BAD & BAD【Ⅱ】
私とたかやんが言い合っていると、師匠がフッと笑みを噴いた。
師匠が、笑った。
無邪気に、笑ってくれた。
雄々しくも弱々しくもない、師匠の明るい笑顔に、萎縮した空気がほぐれていった。
「私達に、限界なんかありません。師匠に『助けて』と言われた以上、どんな問題だって即効解決してやりますよ!あ、もちろん、師匠の力も必要ですからね?」
1人だけ、話して終わりだと思わないでくださいよ?
ちゃんと皆で師匠を救ってみせるので、安心していてください。
師匠が流した涙を、無駄にはしません。
「僕らにできないことなんてないんだから、泥船に乗ったつもりでどーんと任せてよ!」
「弘也、それ違う。泥船じゃなくて大船な」
「あ、あははー!そ、そうとも言うよね~」
「そうとしか言わねぇよ」
アホな剛に訂正されるとか、どんだけだよ。
弘也はまだ動揺してたの?
「あ、あのさ、京。
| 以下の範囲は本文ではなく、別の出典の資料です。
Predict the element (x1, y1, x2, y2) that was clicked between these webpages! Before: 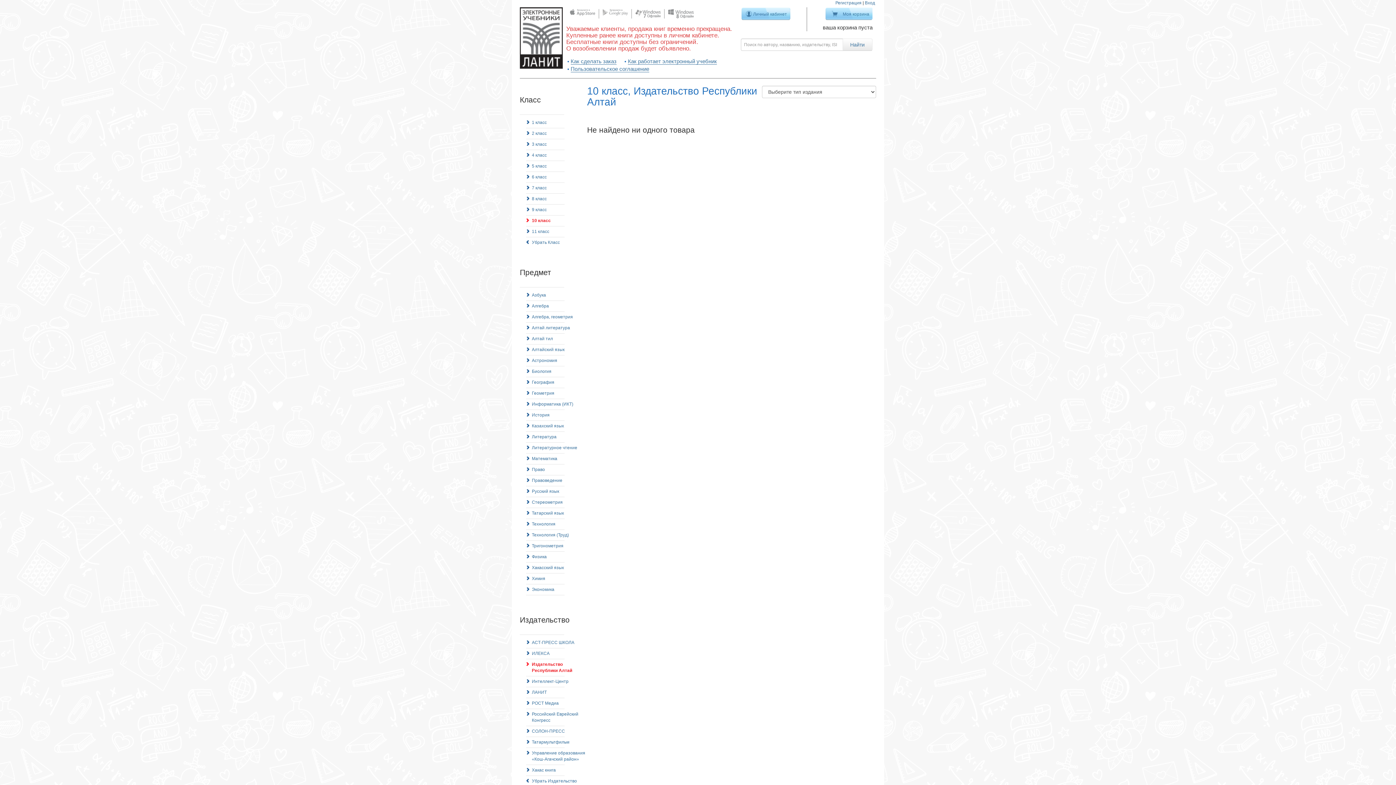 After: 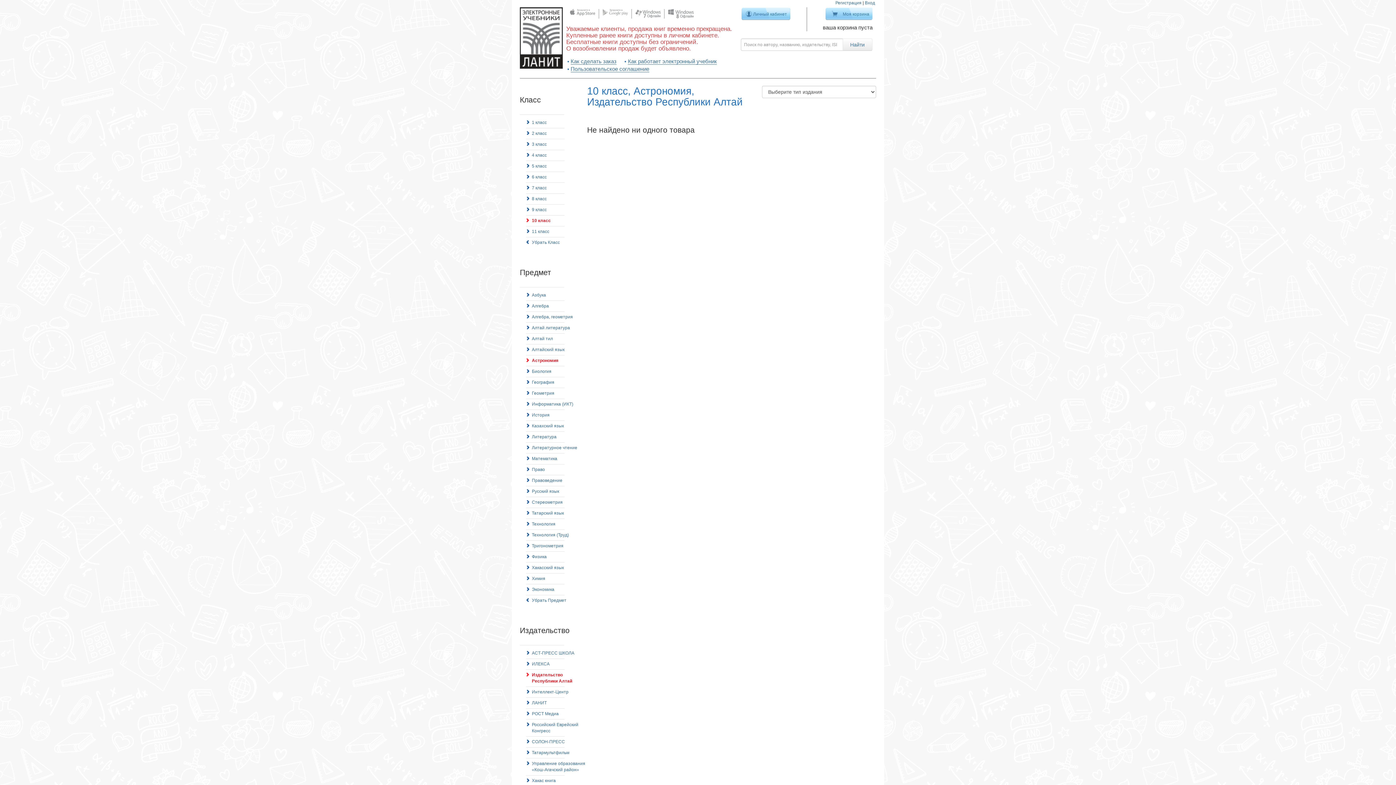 Action: bbox: (526, 355, 557, 366) label: Астрономия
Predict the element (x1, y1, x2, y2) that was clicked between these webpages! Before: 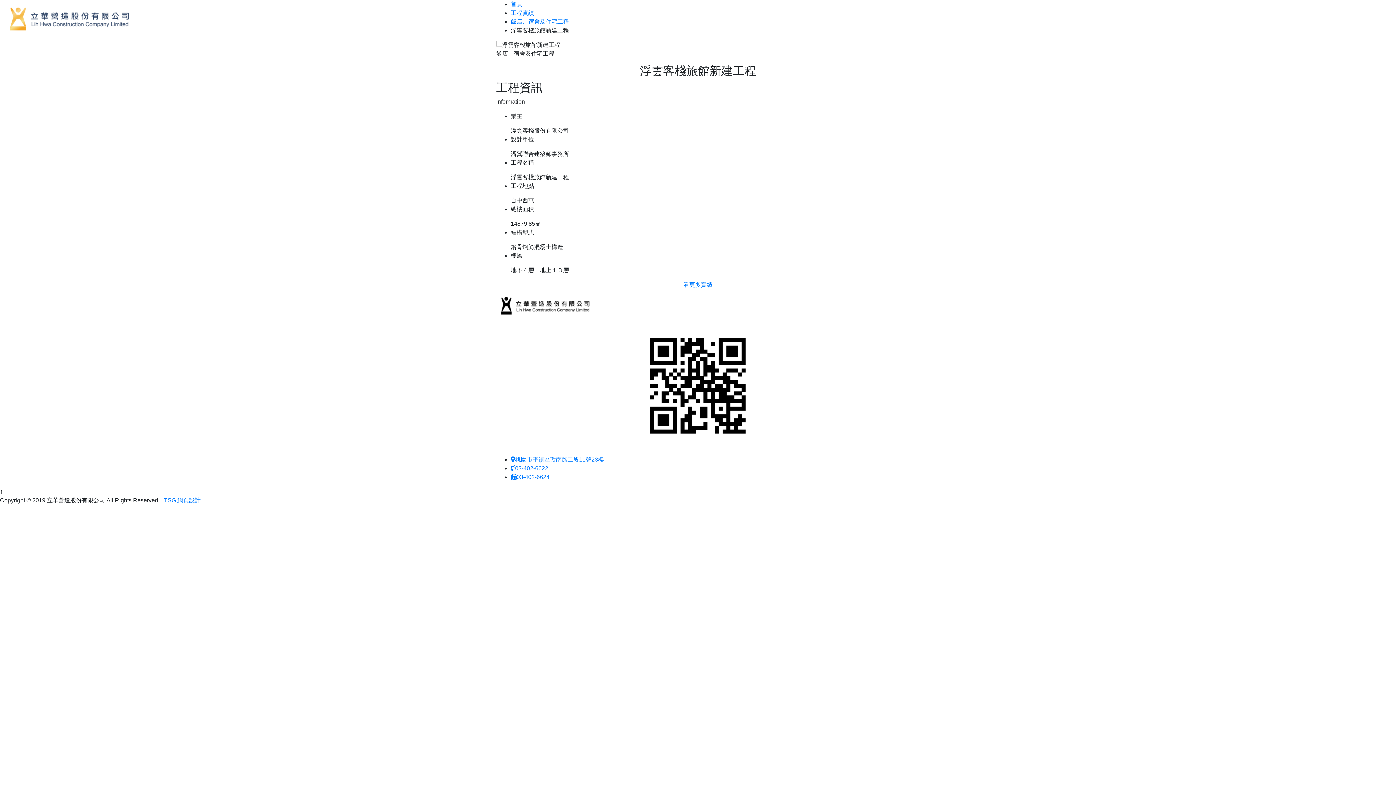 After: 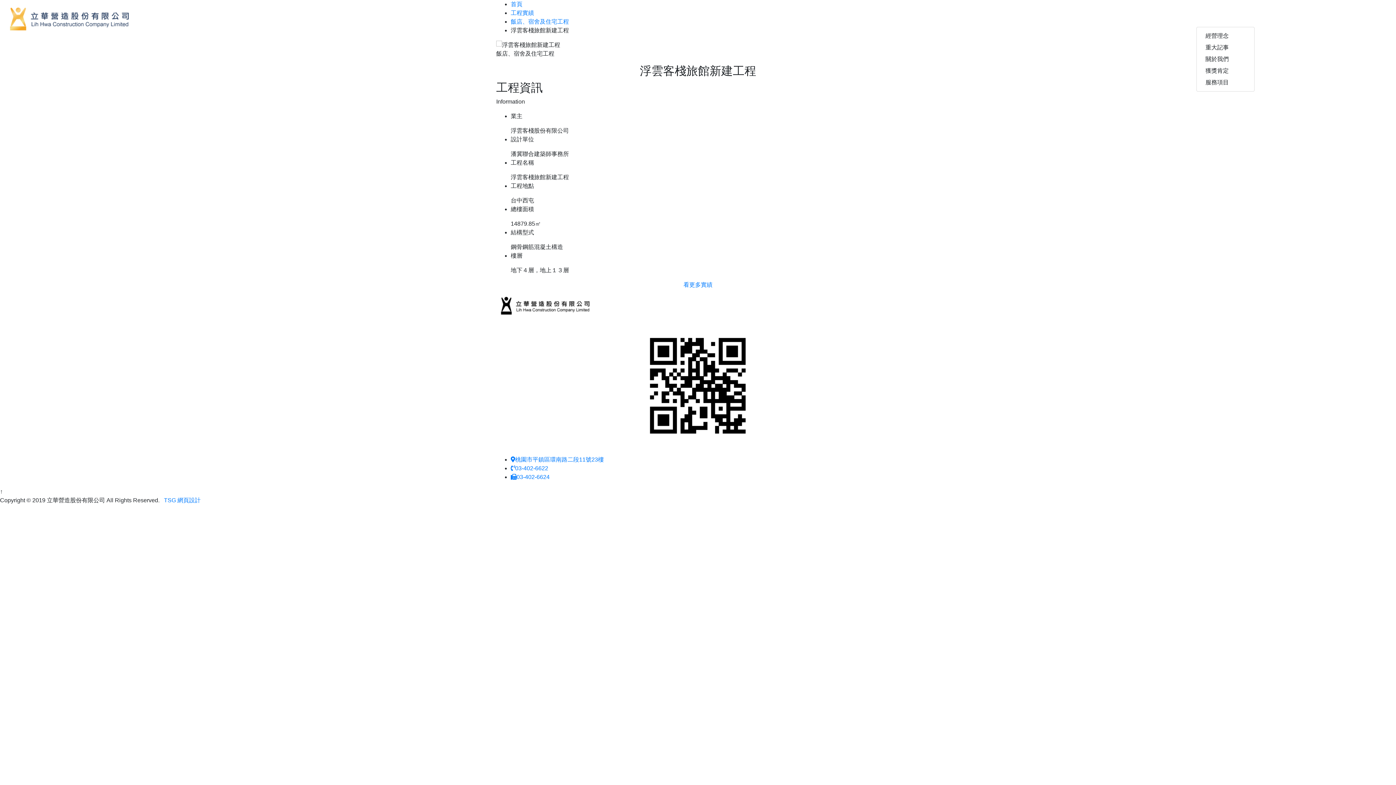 Action: label: 公司簡介  bbox: (1196, 11, 1232, 26)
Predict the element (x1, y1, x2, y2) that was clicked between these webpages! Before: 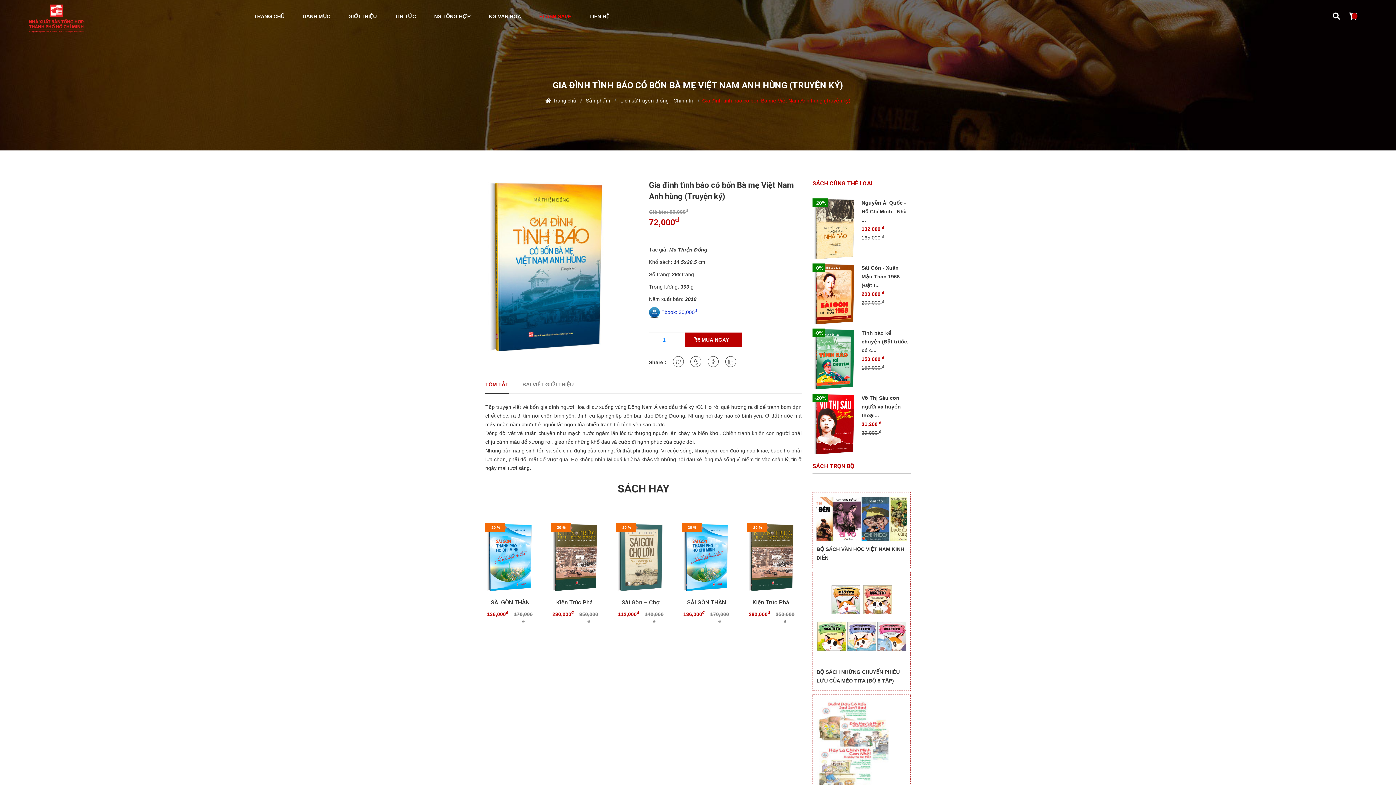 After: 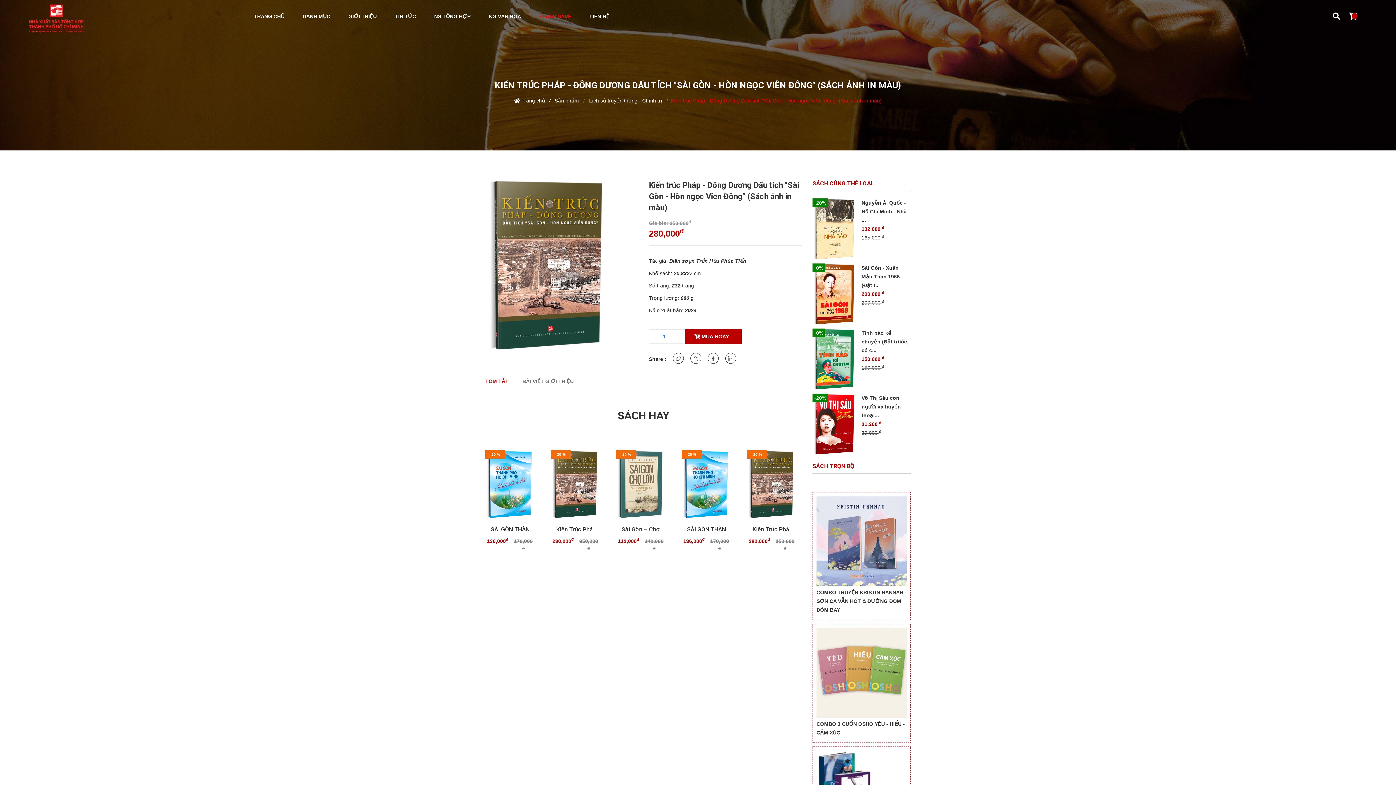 Action: label: Kiến Trúc Pháp - Đông Dương Dấu Tích "Sài Gòn - ... bbox: (556, 599, 600, 606)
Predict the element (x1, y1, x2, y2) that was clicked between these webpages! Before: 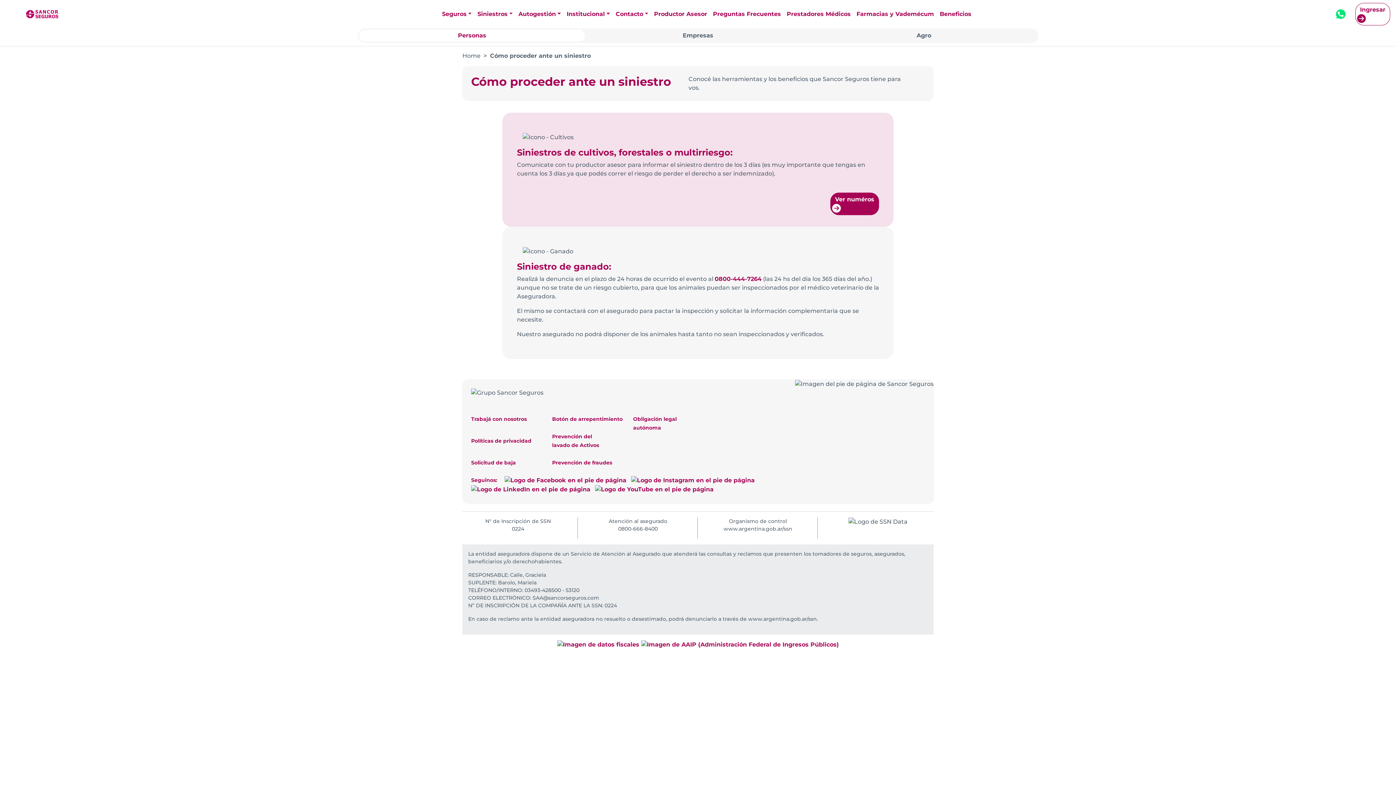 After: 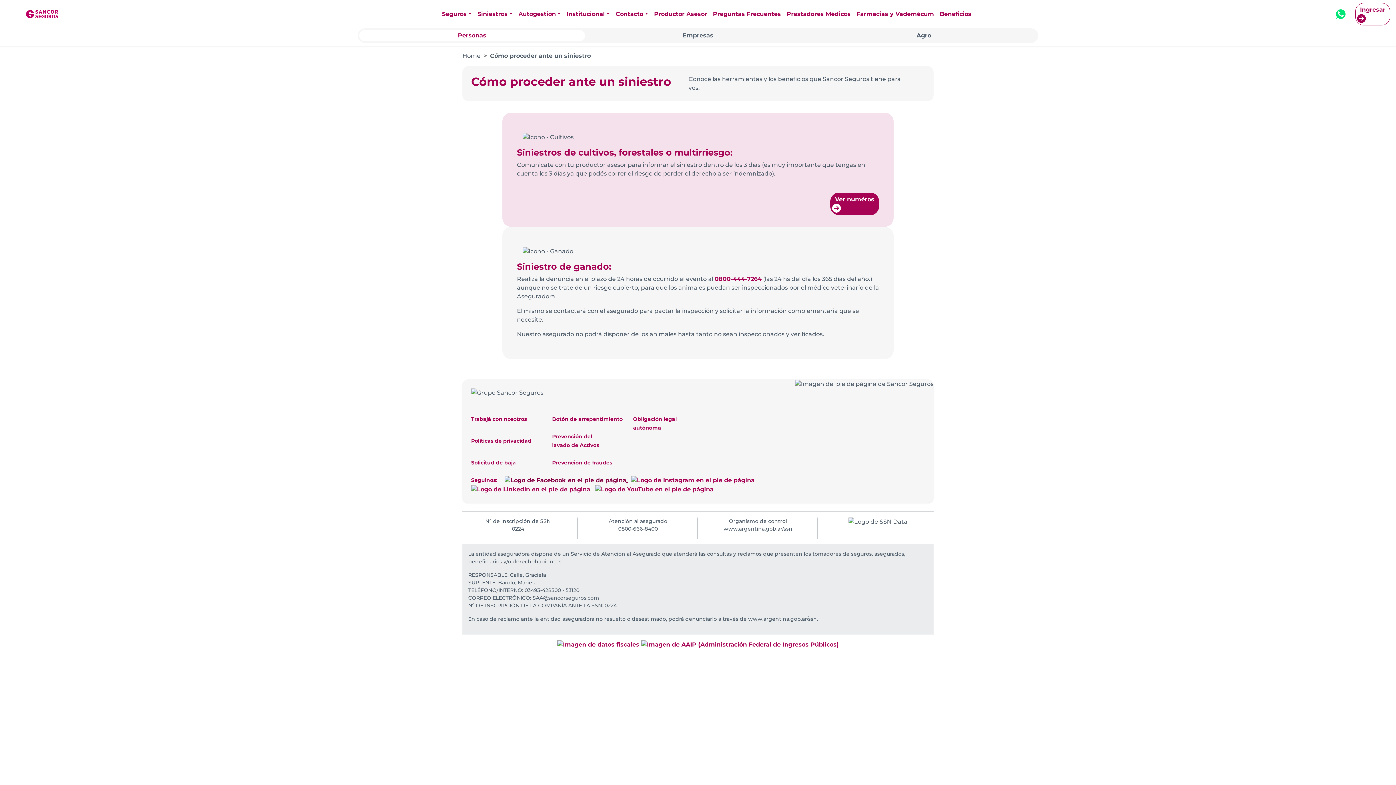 Action: label:   bbox: (504, 476, 628, 483)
ゲーム機壊して、本当に本当に本当に本当にごめんな……?」
「いやいや、いいよ!壊れちゃって悲しいけど、ゲーム機を落とした俺の不注意でもあるし。それに、ゲームソフトは無事だし。俺の方こそ、取り乱して泣いちゃってごめんね」
「京、お前って奴ぁ~~っ!」
師匠の優しさにうるっときた弘也は、衝動的に師匠に抱きついた。